Mit seinem warmen Bassbariton, mit dem er zuweilen Tenorhöhen erreichte, doch vor allem mit seinen klugen Interpretationen sorgte er fortan als Liedinterpret für Furore. Mit schönem Singen rühre man Menschen aber nicht, man müsse auch schon etwas zu sagen und zu wagen haben. Seine Behinderung wurde auf der Bühne zum Symbol für die Verletzlichkeit des Menschen.

Mit unbändiger Energie ließ er sich auf die Rollen ein, ob als Gralshüter Amfortas in Wagners «Parsifal» oder Minister in Beethovens «Fidelio». Doch 2010 erlebte er einen Bruch. Sein Bruder Michael, dem er sehr nahe stand, starb mit 52 Jahren an Krebs, seine Mutter war ein dreiviertel Jahr vorher gestorben, Quasthoff machte eine Ehekrise durch. Da blieb plötzlich die Stimme weg.
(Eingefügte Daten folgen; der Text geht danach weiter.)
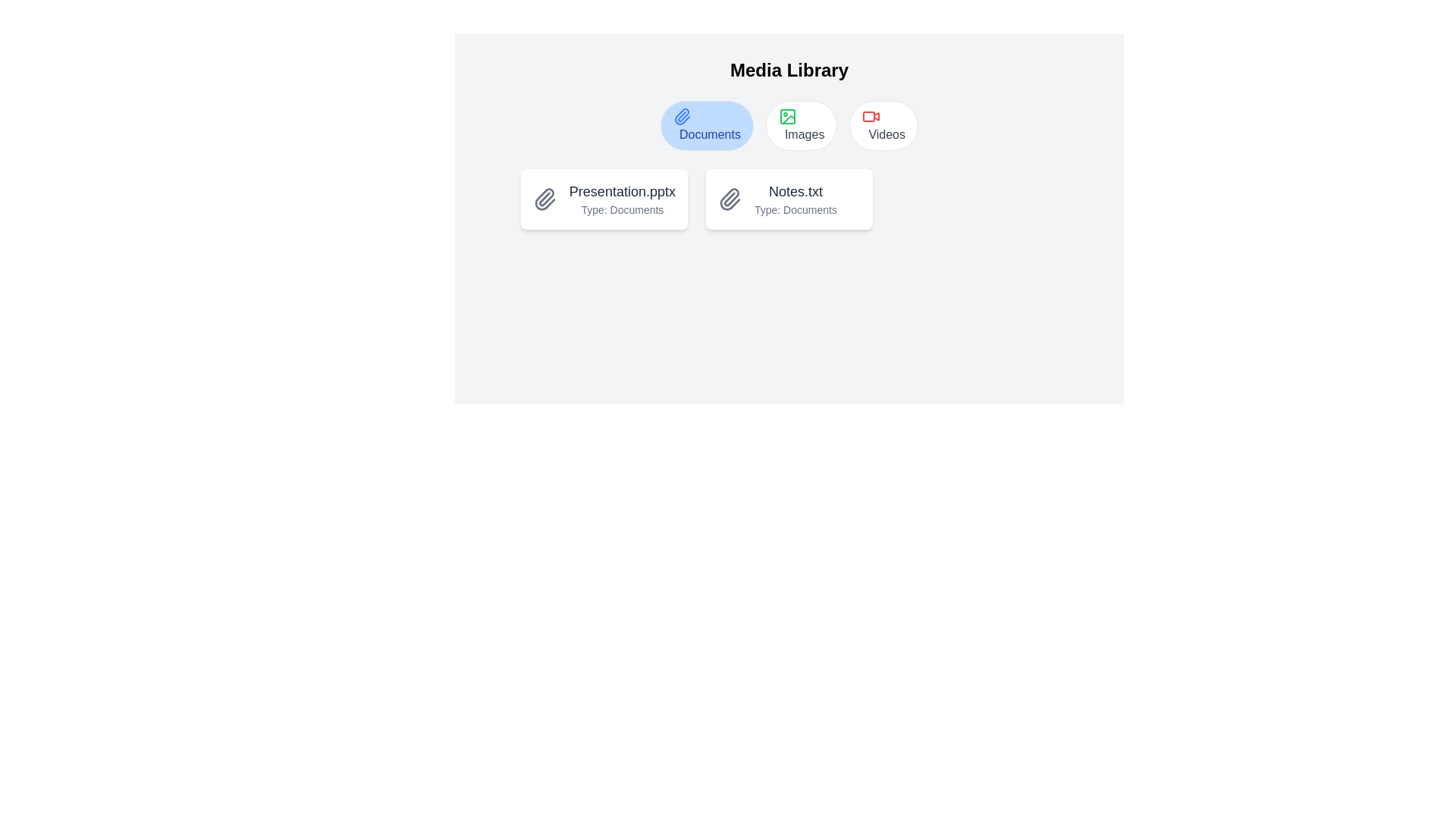 Image resolution: width=1456 pixels, height=819 pixels. I want to click on text content displayed in the blue 'Documents' button-like interface component located at the top-center of the 'Media Library' interface, so click(709, 133).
Die Stimmbänder waren völlig in Ordnung, wusste Quasthoff. «Ich habe eine verletzte Seele gehabt.» So entschied er sich, ein neues Leben zu beginnen - und kehrte der klassischen Musik als Interpret den Rücken. Fortan wollte er nur Jazz singen. In den Titeln etwa aus dem Great American Songbook oder den Bernstein-Songs entdeckte er eine neue Freiheit. «Da kann ich Tonarten wählen, die zu mir passen.»
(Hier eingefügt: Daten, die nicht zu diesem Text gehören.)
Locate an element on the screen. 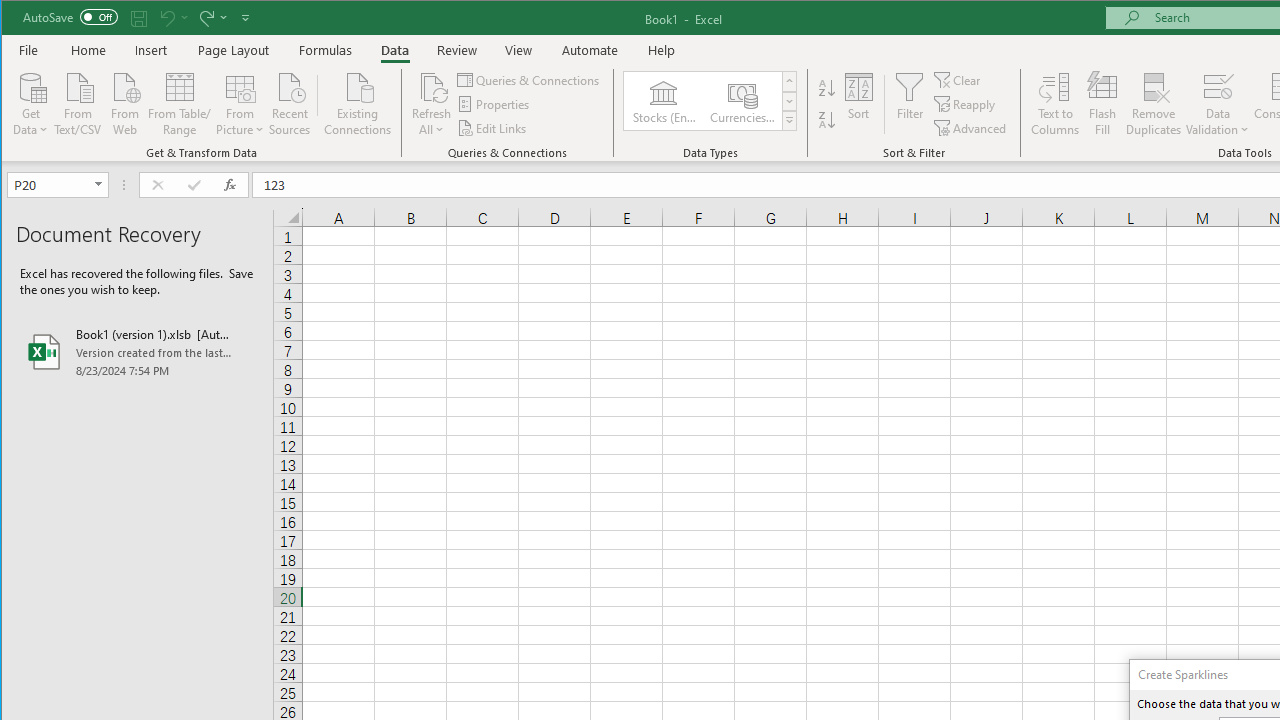  'Filter' is located at coordinates (909, 104).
Der Jazz war für ihn kein Neuland. «Ich habe immer Jazz gemacht und immer Jazz gehört. Wir hatten einen Nachbarn, der eine Single-Sammlung hatte, mehr als 300 Titel, von Bix Beiderbecke über Louis Armstrong bis Sydney Bechet - die habe ich rauf und runter gehört und aufgenommen.» Die Entscheidung, mit der Klassik aufzuhören, sei genau richtig gewesen, die beste seines Lebens.
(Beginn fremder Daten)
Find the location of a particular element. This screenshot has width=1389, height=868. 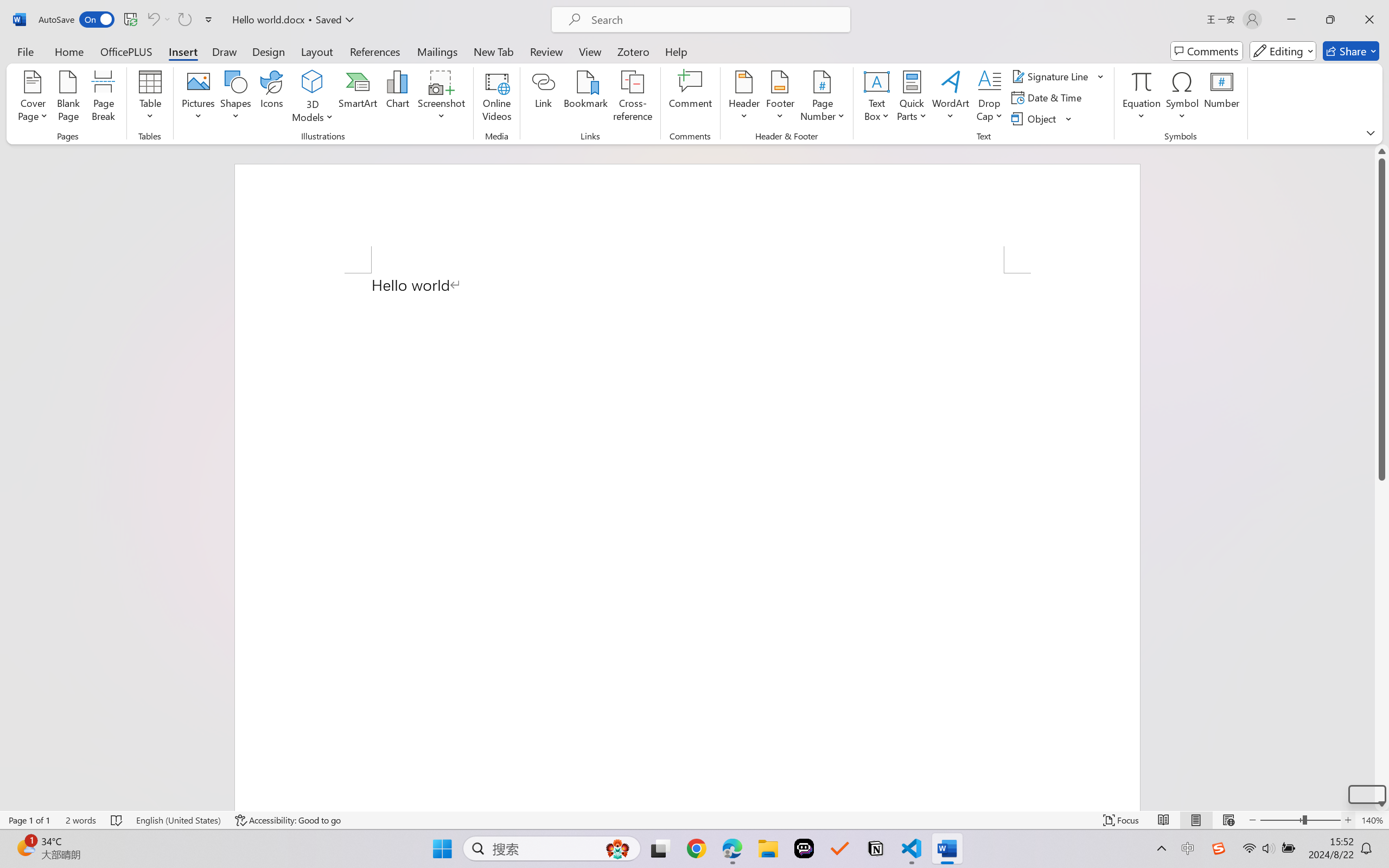

'Page Break' is located at coordinates (103, 98).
Im Jahr 2004, zur Verleihung des Alternativen Nobelpreises, sang er mit der Berlin Philharmonic Jazz Group. Der Trompeter Till Brönner saß damals im Publikum. Nach einem ersten Treffen machten beide Musiker alles klar: Die Idee für eine gemeinsame Jazz-CD war geboren. Schnell einigten sich beide auf die Songs.

Doch ganz hat er die Brücken zur Klassik nicht eingerissen. Im kommenden Jahr wird er auf Einladung von Daniel Barenboim, den Quasthoff gegen alle Angriffe der jüngsten Zeit verteidigt, in Arnold Schönbergs «Ein Überlebender aus Warschau» an der Berliner Staatsoper in einer Sprecherrolle auftreten. Als Lehrer an der Berliner Musikhochschule «Hanns Eisler» bildet er Sänger für «den schönsten Beruf der Welt» aus.

Doch unterwegs ist er vor allem als Jazz-Sänger. Dann setzt er seinen ganzen Charme ein und stützt sich auf seine «drei Jungs» Frank Chastenier (Piano), Dieter Ilg (Kontrabass) und Wolfgang Haffner (Schlagzeug). «Zwischen uns vieren passiert im Konzert wirklich etwas Besonderes.»